See Eric’s Previous SXSWedu Post: A Newbie’s Hope For SXSWedu: More Connections, Less Navel-Gazing
The day one session that impressed me and my colleague was a panel touting the value of YouTube in the educator’s toolkit.["Meet the Educational Stars of YouTube"] panelists included Logan Smalley [TED-Ed], Meredith Walker [The Smart Girls with Amy Poehler], John Green [award-winning YA author, and creator of Crash Course]. Angela Lin of YouTube EDU moderated the conversation.
This vibrant conversation from YouTube whiz kids was useful to educators for one significant reason: we have a dysfunctional love/hate relationship with YouTube. YouTube is a distraction, it’s a bandwidth hog, it’s a legal liability of inappropriateness. In the classroom, it is also our salvation for when we really do believe showing is better than telling, a genius concept for storing and sharing our lessons, a brilliant repository of video supplements across all subjects, and the most important website available on the Internet.
The panelists have all experienced immense success in developing rich programs distributed through a YouTube channel, and their discussion was motivating that all teachers could and should follow suit, and that we should relinquish our prior attitudes and adopt a much more expansive perspective for YouTube in the classroom. Much like any tool that can be misused or abused, in the proper hands and application, positive outcomes are the result.
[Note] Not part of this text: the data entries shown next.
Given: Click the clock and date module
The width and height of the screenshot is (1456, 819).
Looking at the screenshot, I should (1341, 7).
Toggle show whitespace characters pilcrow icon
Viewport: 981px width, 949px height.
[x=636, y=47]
Day two yielded a very fascinating conversation from the panel of “A Lord, a Lady and a Deputy Walk into a…” We missed the opening salvo, but walked headlong into an admonition by Audrey Watters citing the abuse and negligence of Ed Tech companies who put their shoddy interfaces in front of both teachers and students, expecting quality results from their laziness. Lord Jim Knight delighted the audience here in the deep and dirty South with his golden, British baritone, while the DOE’s Richard Cuflatta brought back an angle of urgency from his chief, Arne Duncan. The conversation, moderated by Rod Berger cut through edu-speak and revealed issues that really mattered in the pursuit of popular “data-driven decision-making”. The panel was aligned in their call to action for reform to happen not only in policy but in the Ed Tech companies and their customers.
These days were both successful in their innovative, progressive conversations and allusions to reform that matters. Day three is lining up to be another action-packed day, full of both formal and informal opportunities to further the discussion.